Каковы бы ни были тайные причины, побудившие донью Росу вновь coram populi [77]77
  Всенародно (лат.).


[Закрыть]
взять в свои руки бразды правления поместьем, человечность первых ее распоряжений пробудила глубокий и искренний отзвук в сердцах всех, кто был тому свидетелем. Громко и шумно выразили свое одобрение мужчины, растроганные женщины проливали слезы радости. В глазах же Исабели сеньора Гамбоа вдруг совершенно преобразилась, и если еще недавно благородное сердце девушки низвергло донью Росу в бездну глубочайшего презрения, то теперь в один миг оно вознесло ее до высот самого пламенного обожания. В эту минуту донья Роса представлялась Исабели прекраснейшей и милосерднейшей из женщин, и девушка готова была кинуться к ней на шею, чтобы обнять ее так же нежно, как в былые дни обнимала после долгой разлуки свою покойную мать, когда та с улыбкой встречала ее на пороге родного дома. Теперь она готова была преклонить колена перед доньей Росой, чтобы так же, как сделал это только что первый из рабов, удостоившихся ее милости, излить перед ней всю свою благодарность.

– Что может быть сладостней счастья прощать людей, чья судьба зависит от нас! – воскликнула Исабель, и по щекам ее побежали слезы волнения, с которым она не в силах была совладать. – Это единственная радость, какую может доставить власть над рабами!

– Вы плачете, сеньорита? – сочувственно спросил ее священник.

– Всякий раз, когда при мне, – отвечала она сквозь слезы, – совершают великодушный, милосердный поступок, глаза мои невольно увлажняются.

– Боюсь, что если вы поживете здесь подольше, они и вовсе перестанут у вас просыхать, но только по причинам обратного порядка.

– Мне думается, я не могла бы долго здесь прожить.

– Я вижу, сеньорита, – заметил падре, удивленный чувствительностью ее сердца и ясностью взгляда на вещи, – я вижу, вы сделаны совсем не из того тоста, из какого делаются рабовладельцы.

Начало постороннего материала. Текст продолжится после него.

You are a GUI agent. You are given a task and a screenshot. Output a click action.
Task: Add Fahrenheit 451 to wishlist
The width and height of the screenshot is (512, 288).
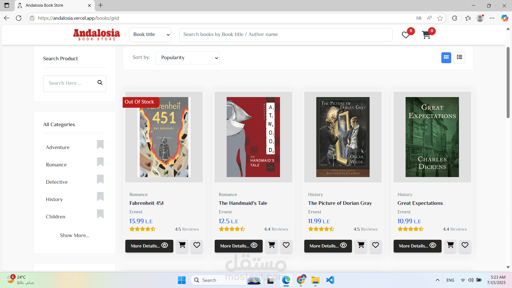pos(197,245)
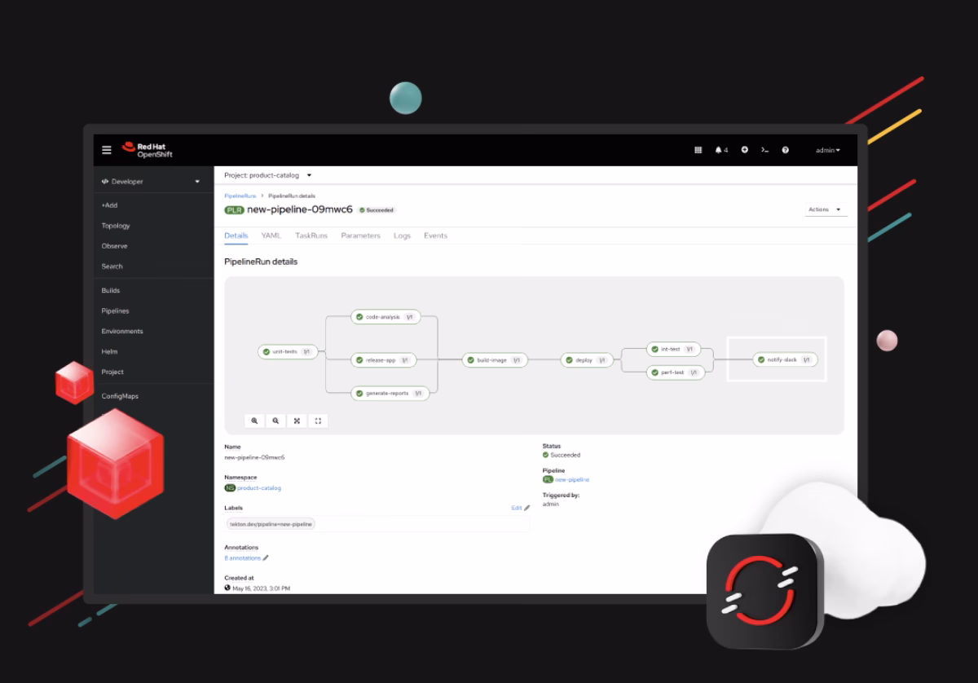978x683 pixels.
Task: Open the help question mark icon
Action: point(785,150)
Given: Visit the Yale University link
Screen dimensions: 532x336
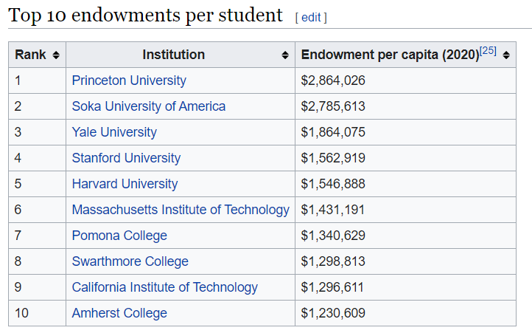Looking at the screenshot, I should tap(114, 132).

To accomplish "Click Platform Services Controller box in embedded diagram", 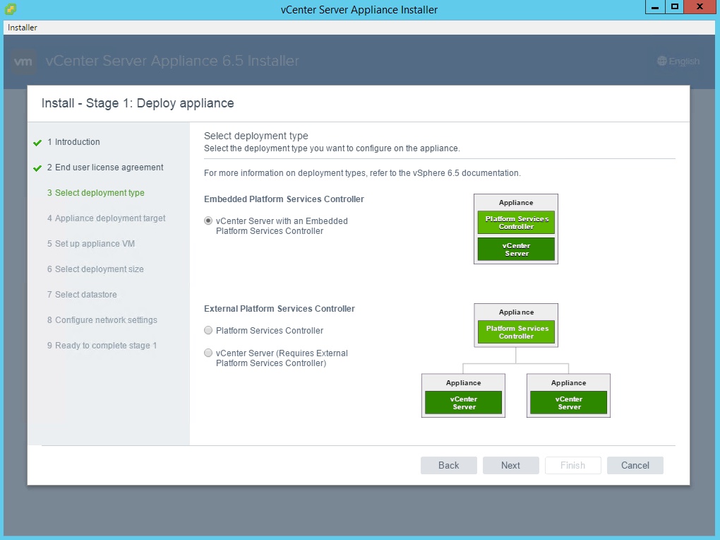I will tap(516, 223).
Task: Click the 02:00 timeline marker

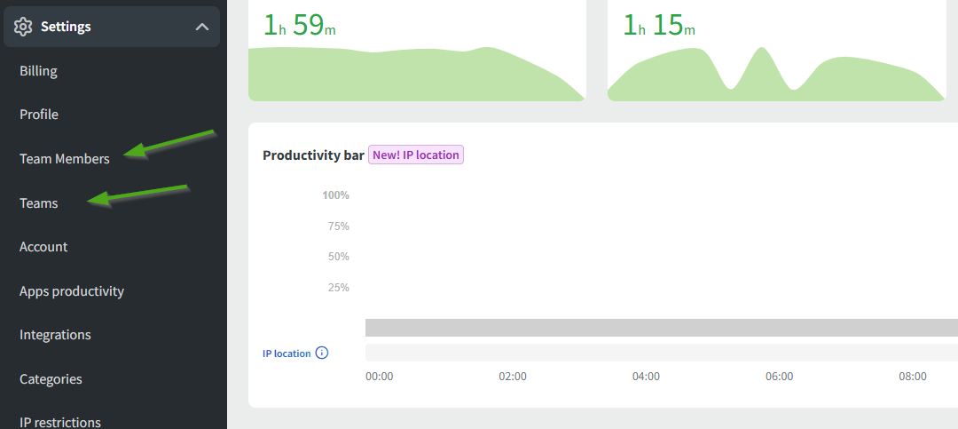Action: 513,377
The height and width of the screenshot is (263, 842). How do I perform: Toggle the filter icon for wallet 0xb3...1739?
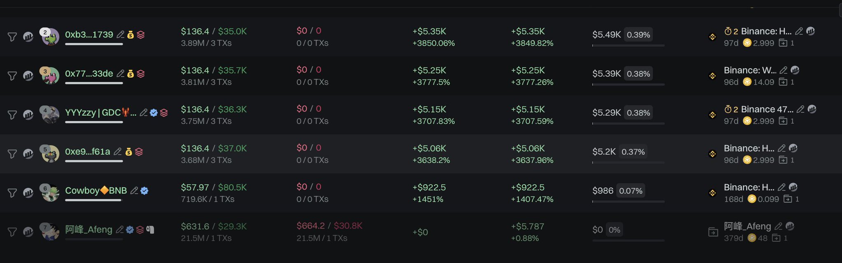coord(12,37)
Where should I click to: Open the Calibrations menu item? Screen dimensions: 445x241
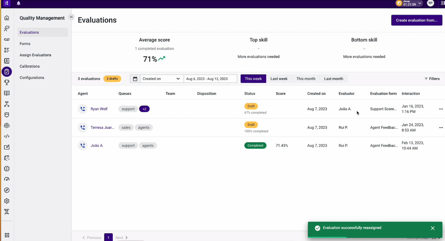coord(29,66)
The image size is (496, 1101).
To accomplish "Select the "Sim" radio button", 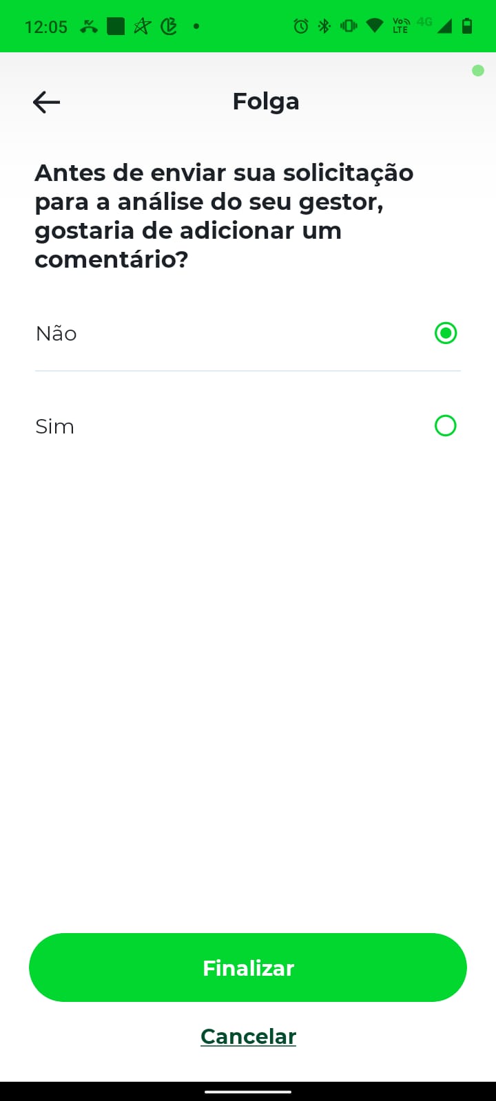I will click(x=446, y=426).
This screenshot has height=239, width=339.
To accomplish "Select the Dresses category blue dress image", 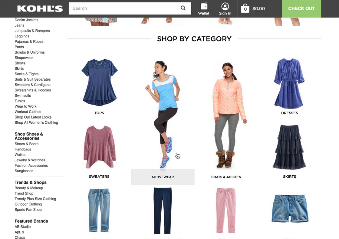I will [x=289, y=83].
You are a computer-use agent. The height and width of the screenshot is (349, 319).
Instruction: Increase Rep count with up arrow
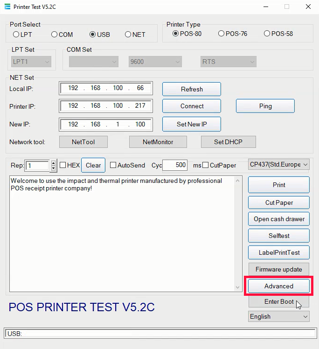click(54, 163)
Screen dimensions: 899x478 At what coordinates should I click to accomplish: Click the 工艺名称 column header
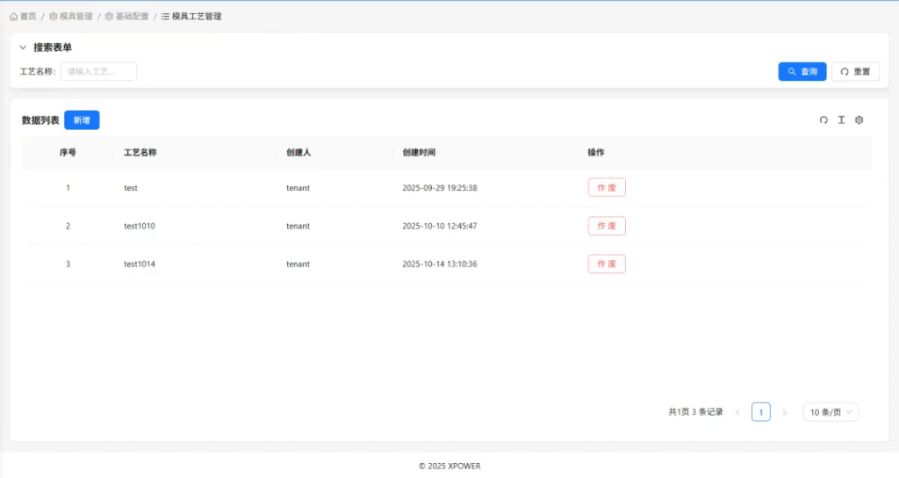point(140,153)
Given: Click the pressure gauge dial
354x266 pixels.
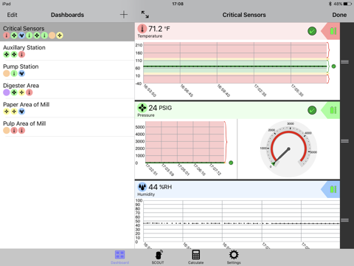Looking at the screenshot, I should [288, 149].
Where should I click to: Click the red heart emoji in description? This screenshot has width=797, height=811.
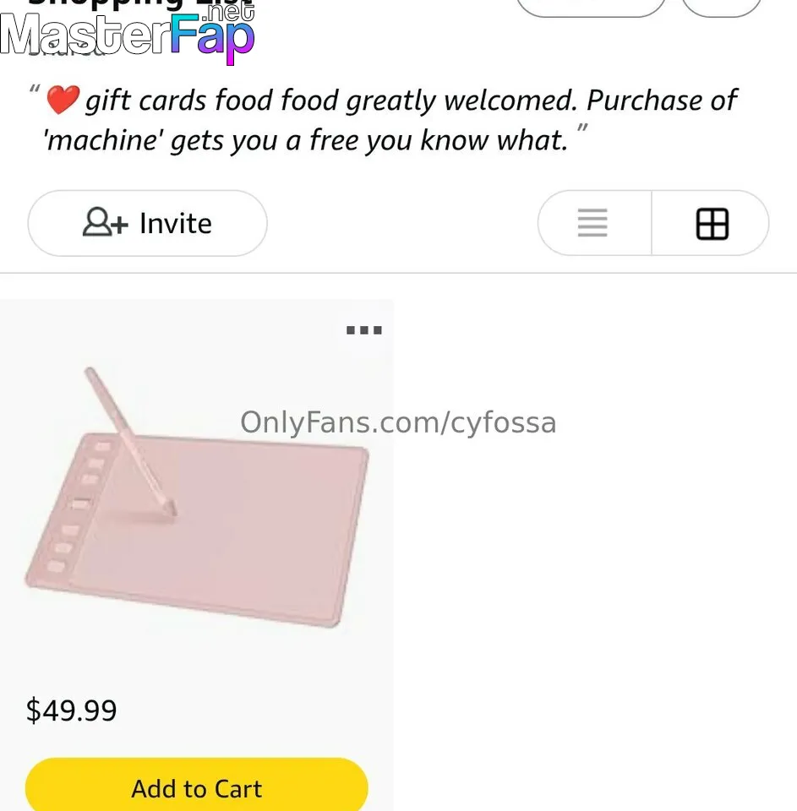click(62, 101)
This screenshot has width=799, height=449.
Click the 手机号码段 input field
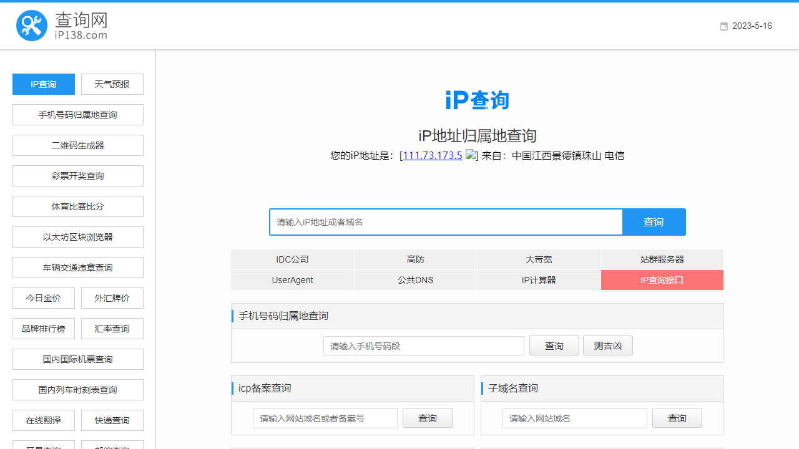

– Это верно. Если бы мне пришлось выбирать между судьбой рабыни и судьбой госпожи, я предпочла бы рабство, потому что участь жертвы кажется мне более завидной, чем участь палача.

Между тем Адела восторженно обнимала свою мать и, осыпая ее щеки горячими поцелуями, говорила:

– Если сегодня день отпущения грехов, то можно – я позову… – Девушка не решалась произнести вслух запретное имя.

– Кого? – нахмурясь, спросила донья Роса.

И Адела уже гораздо более робко, нежели вначале, прошептала это имя матери на ухо.

На лице доньи Росы изобразилась внезапная перемена, и столь же резко изменилось ее расположение духа: благотворительный пыл внезапно уступил место суровости, а мгновение спустя – гневу.

– Нет, нет. Ей нет прощения… Да она и не нашла нужным просить его у меня.

– Но она здесь, она пришла умолять тебя, чтобы ты простила ее, и только ждет, когда я ее позову.

– Нет, девочка, нет. Я не хочу ее видеть.

Огорченная, со слезами на глазах, отошла Адела от матери.

А вскоре приступили к крещению двадцати семи новых рабов, доставшихся дону Кандидо из той партии негров, которых привез недавно из Африки бриг «Велос». Затем три или четыре негра были обвенчаны, причем никто, даже видимости ради, не справился у них, желают ли они этого. И под конец позволено было ударить в барабан, иначе говоря – устроить пляски, продолжавшиеся до захода солнца.

По распоряжению доньи Росы жезл правителя, то бишь кожаная плеть, или, иными словами, власть над неграми инхенио, временно перешла к бойеро.